Encina describe algunos de los expedientes a que recurrió entonces la población católica: “Secretamente se trasladaba el cadáver a una iglesia y se le sepultaba en ella, con el auxilio del párroco o de la orden de que dependía, mientras el ataúd que se confiaba al cementerio execrado sólo contenía piedras o trozos de madera que simulaban el peso del cadáver.”

Sol Serrano refiere que Francisco Javier Tocornal, el médico que había sido autorizado para examinar los cuerpos carbonizados, luego del incendio de la Iglesia de la Compañía en 1863, murió en su domicilio en los tiempos de la ley de cementerios. Como era católico, tuvo que ser llevado en coche a un templo donde se le enterró clandestinamente. Su cadáver viajó sentado y vestido con su levita y sombrero, como un pasajero, para despistar a la policía.

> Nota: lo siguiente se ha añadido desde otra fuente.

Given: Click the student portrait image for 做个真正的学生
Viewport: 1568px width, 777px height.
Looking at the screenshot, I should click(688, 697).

Algunos párrocos se negaron a entregar los cementerios parroquiales por lo que tropas del ejército o de la policía debieron romper los candados y apostar guardias en el lugar.

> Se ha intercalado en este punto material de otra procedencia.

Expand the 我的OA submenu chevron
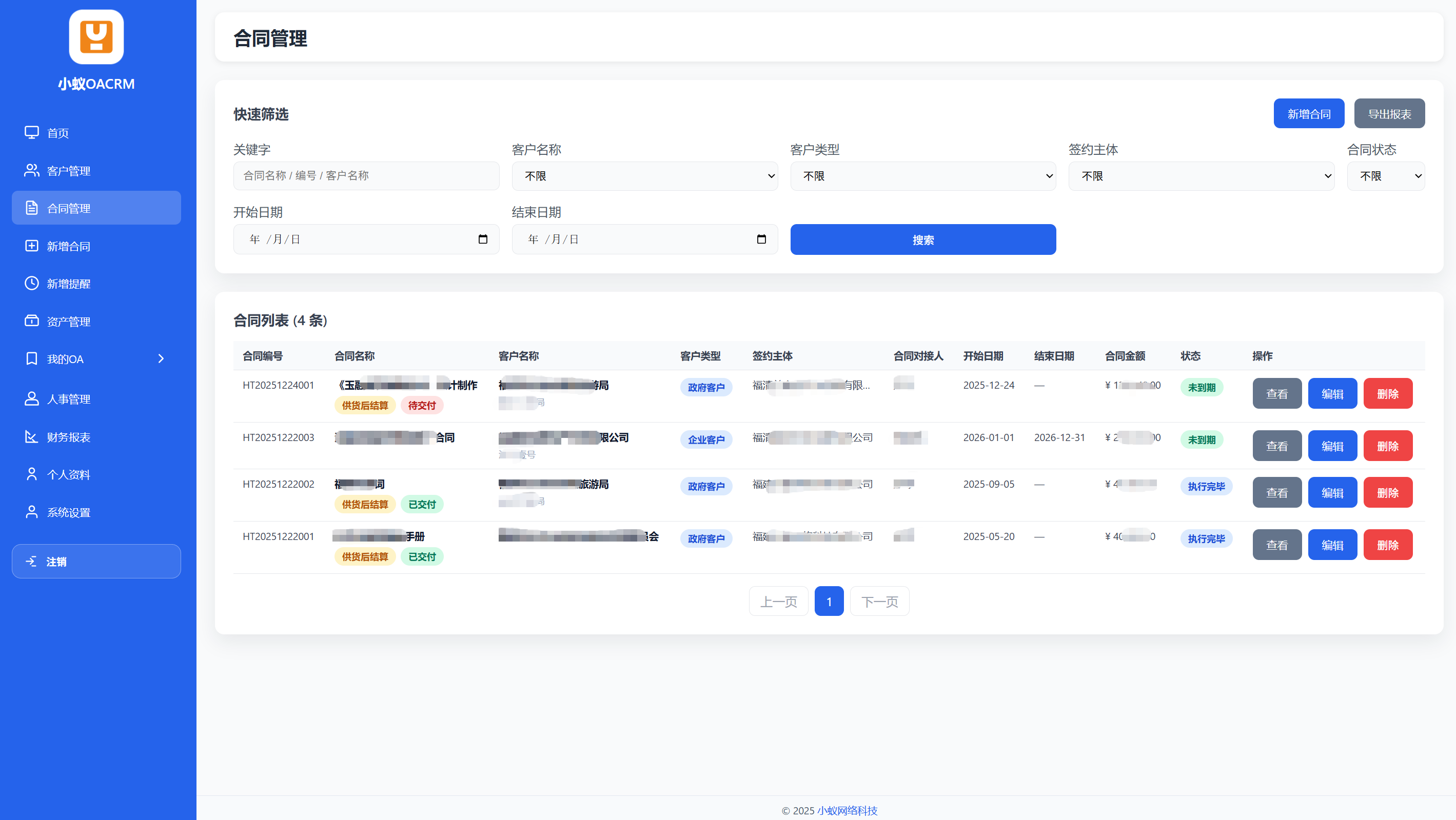Image resolution: width=1456 pixels, height=820 pixels. click(161, 359)
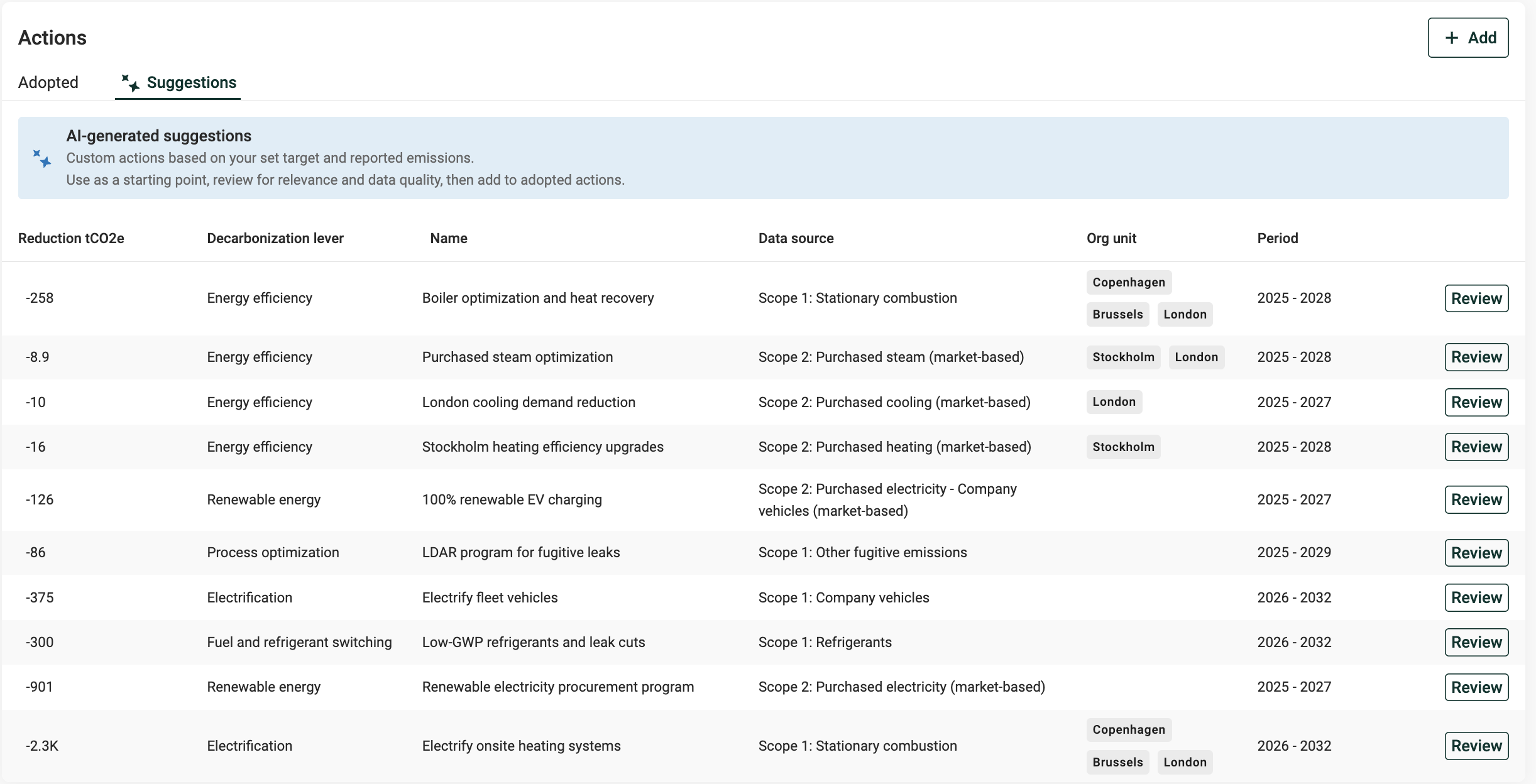
Task: Click the Reduction tCO2e column header
Action: coord(71,238)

En verdad desde antes de que se dictara la ley del 2 de agosto y en previsión de lo que se veía venir, las familias católicas habían iniciado las exhumaciones de sus deudos del Cementerio General, para trasladarlos a las iglesias. Tanto así que el gobierno había dictado ya en julio de ese año un decreto que prohibía toda exhumación en este campo santo.

La llegada de un nuevo arzobispo, Mariano Casanova, crearía, años más tarde, un ambiente propicio para alcanzar la concordia . En 1890 Casanova consiguió que el gobierno reconociera los cementerios parroquiales, en tanto la Iglesia permitió el ejercicio del culto católico en las capillas de los cementerios administrados por el Estado y los municipios. Permitió también enterrar en ellos a los difuntos católicos bendiciendo la fosa en cada caso. Ese mismo año volvió a abrirse el Cementerio Católico. La guerra de los cementerios estaba terminando mientras se preparaba otra, mucho más cruenta, en la que los antiguos contendores, conservadores y liberales, se unirían para derrocar al presidente José Manuel Balmaceda.


1 Citado por Sol Serrano en ¿Qué hacer con Dios en la República? Política y secularización en Chile ( 1845 – 1885).p. 240.

2 Citado por Marco Antonio León en Sepultura sagrada, tumba profana. Los espacios de la muerte en Santiago de Chile, 1883 – 1932.p. 53.

Bibliografía
- Barros Arana, Diego, “El entierro de los muertos en las época colonial”, en Revista Chilena, Santiago 1876. t. III pp. 224 – 245.
- Encina, Francisco Antonio, Historia de Chile. T. XVIII, capítulo XLVIII, La lucha teológica. Pp. 147 – 180. Editorial Nascimento, Santiago, 1951.
- León, Marco Antonio, Sepultura sagrada, tumba profana. Los espacios de la muerte en Santiago de Chile, 1883 – 1932. Centro de investigaciones Diego Barros Arana, LOM Ediciones, Santiago, 1997.
- Serrano, Sol, ¿Qué hacer con Dios en la República? Política y secularización en Chile (1845 – 1885). Ed. Fondo de Cultura Económica, Santiago, 2008.